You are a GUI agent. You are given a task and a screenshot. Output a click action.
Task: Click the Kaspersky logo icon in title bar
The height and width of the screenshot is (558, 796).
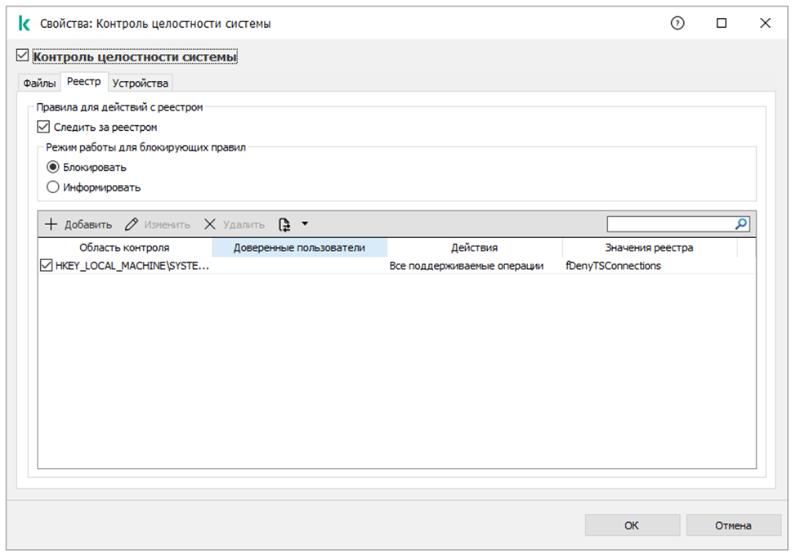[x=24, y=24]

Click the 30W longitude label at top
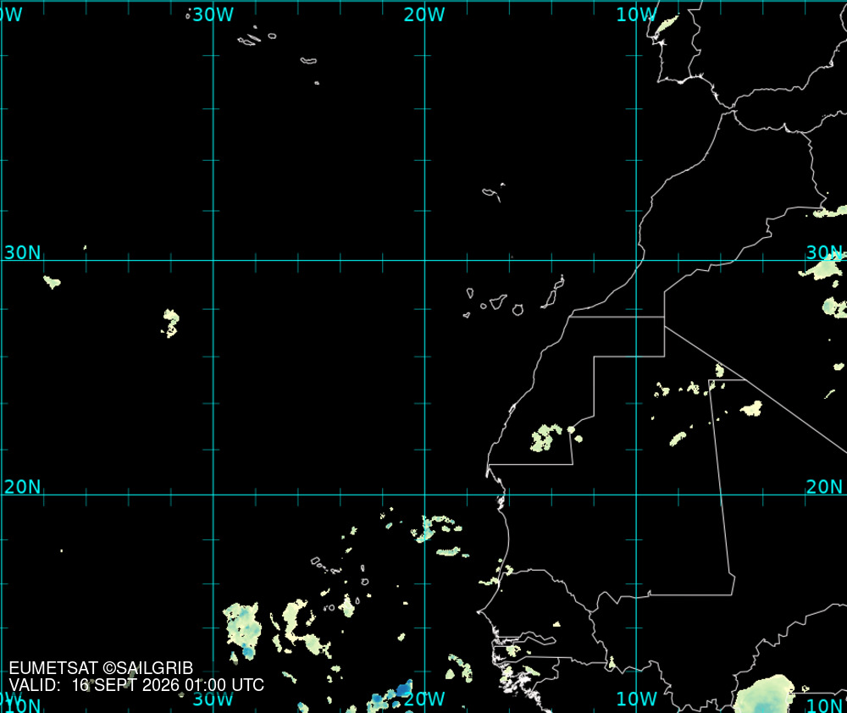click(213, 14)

==

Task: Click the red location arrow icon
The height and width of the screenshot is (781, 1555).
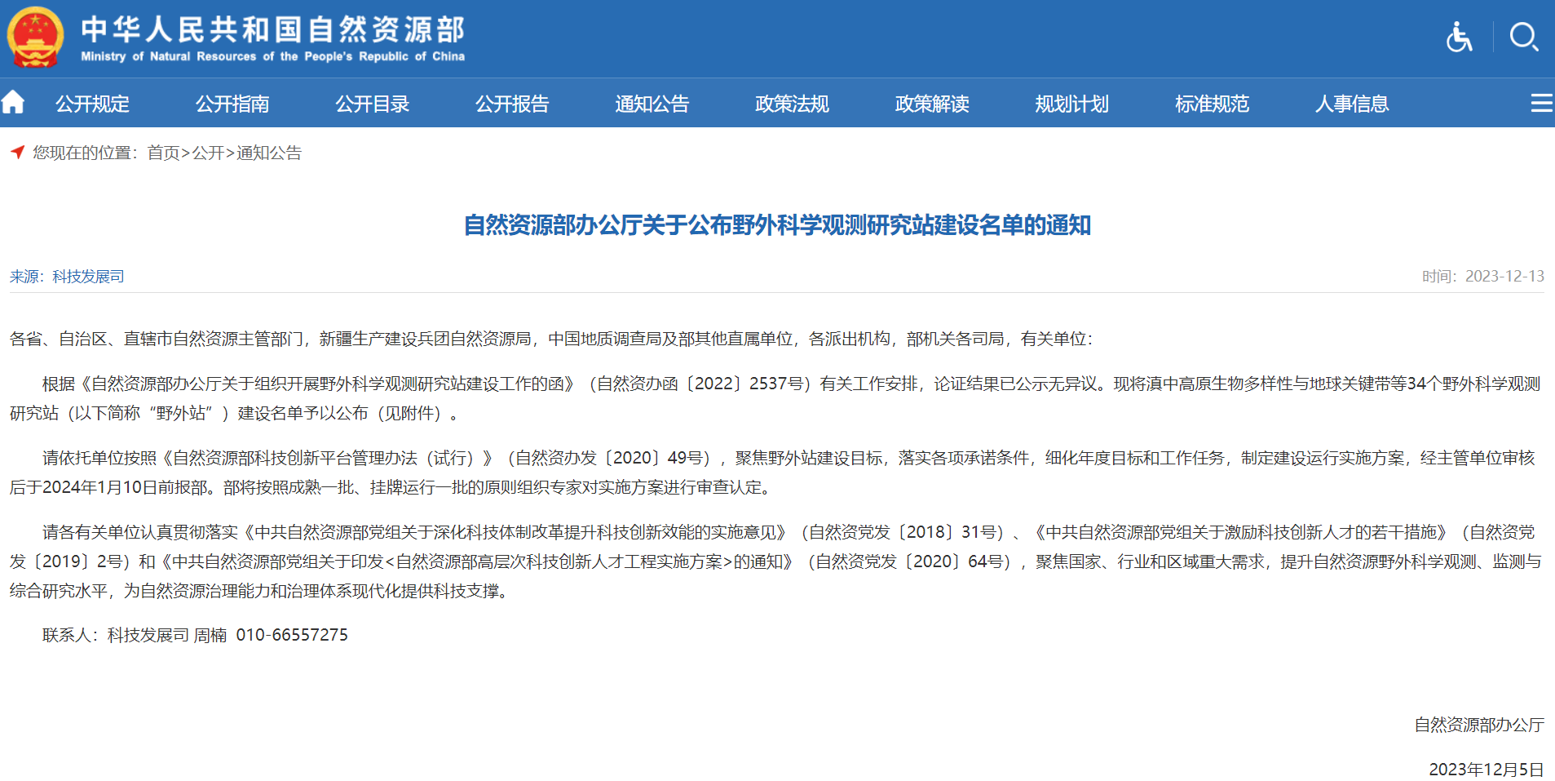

* * *

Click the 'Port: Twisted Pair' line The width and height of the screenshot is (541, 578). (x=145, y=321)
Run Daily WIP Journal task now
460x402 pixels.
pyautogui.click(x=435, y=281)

About this exercise:
Give the number of lines that hold the word "icon" in these records, with nothing added.

Solution to the problem:
2